Begin Document extract

The first book I read of hers was Honest Illusions and I was hooked. It was one of her earliest books and in my mind one of the best. I also love Montana Sky and Public Secrets. I have re-read them over and over. The first trilogies I read was the Dream trilogy and the Born In trilogy. My favorite trilogy is the Three Sisters Island. Also, you can't go wrong on her J.D. Robb books. I have all of her series books and J.D. Robb books on my Kindle. I also have most of her stand alone books.


----------



## Atunah (Nov 20, 2008)

So I send some samples from the series and books recommended here. Maybe I'll try the sister island first as it seems to have lots of fans. 
I checked out The Search, but ouch its 12.99, not paying that much. It is available on my local library as ebook, but I don't have another e-reader.
I read the First Bride book on my netbook as they have all 4 of the Bride now on the e-library. Just not comfortable for me to read on. Still better than my desktop as my netbook has a LED screen.

Some of the covers of her older stuff are really funny and fantasticially cheesy . They might be the British version of covers though as I looked at them on fantastic fiction which is a UK site.

I am a little peeved that all her books are Penguin and so I'll have to pay taxes. I don't pay taxes on Amazon stuff here in Texas. *grumbles*. Stupid agency pricing.

eta:*Kathy* Yeah, I am already hooked on the In Death series. That is why I thought I should like her other stuff too since I love her writing as JD Robb. Roarke, sigh.


----------



## mistyd107 (May 22, 2009)

In terms of Stand alones my recommendation is Genuine lies its my First NR and still my fav so far though I'm several behind.  I still love NR books though
In terms of Series I second the vote for the Chesapeake Bay Saga


----------



## JenniferShirk (Nov 15, 2010)

terryr said:


> Some of those I enjoyed were the Irish trilogy _ Jewels of the Sun, Tears of the Moon, Heart of the Sea_;


I LOVED that series too. Made me want to go to Ireland!!

I also love the "Born In" series: _Born in Fire, Born in Ice_, etc.. Also set in Ireland.


----------



## MLPMom (Nov 27, 2009)

Atunah said:


> So I send some samples from the series and books recommended here. Maybe I'll try the sister island first as it seems to have lots of fans.
> I checked out The Search, but ouch its 12.99, not paying that much. It is available on my local library as ebook, but I don't have another e-reader.
> I read the First Bride book on my netbook as they have all 4 of the Bride now on the e-library. Just not comfortable for me to read on. Still better than my desktop as my netbook has a LED screen.

End Document extract

● Exercises to complete
**1)** According to the book discussion thread, what price does Atunah give for The Search?
**2)** List the usernames that appear as post headers in the book discussion thread.
**3)** Copy the passage of the book discussion thread between "eta:*Kathy* Yeah, I" and "(May 22, 2009)", inclusive.
The listing after this point is separate material and has no connection to the book discussion thread.

Begin Supplied data

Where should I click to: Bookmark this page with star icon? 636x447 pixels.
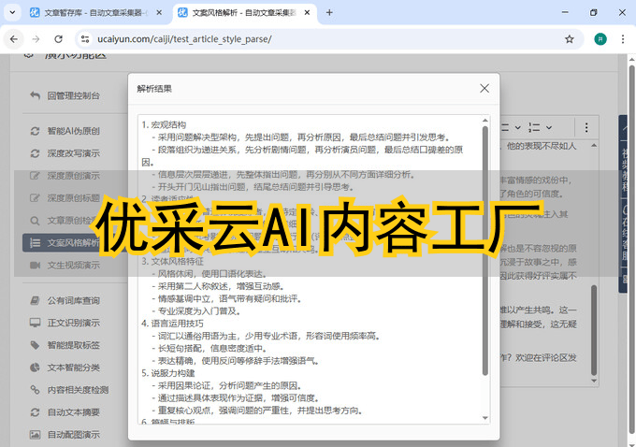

End Supplied data

● Solved problems
**1)** 12.99

**2)** Atunah, mistyd107, JenniferShirk, MLPMom

**3)**
eta:*Kathy* Yeah, I am already hooked on the In Death series. That is why I thought I should like her other stuff too since I love her writing as JD Robb. Roarke, sigh.


----------



## mistyd107 (May 22, 2009)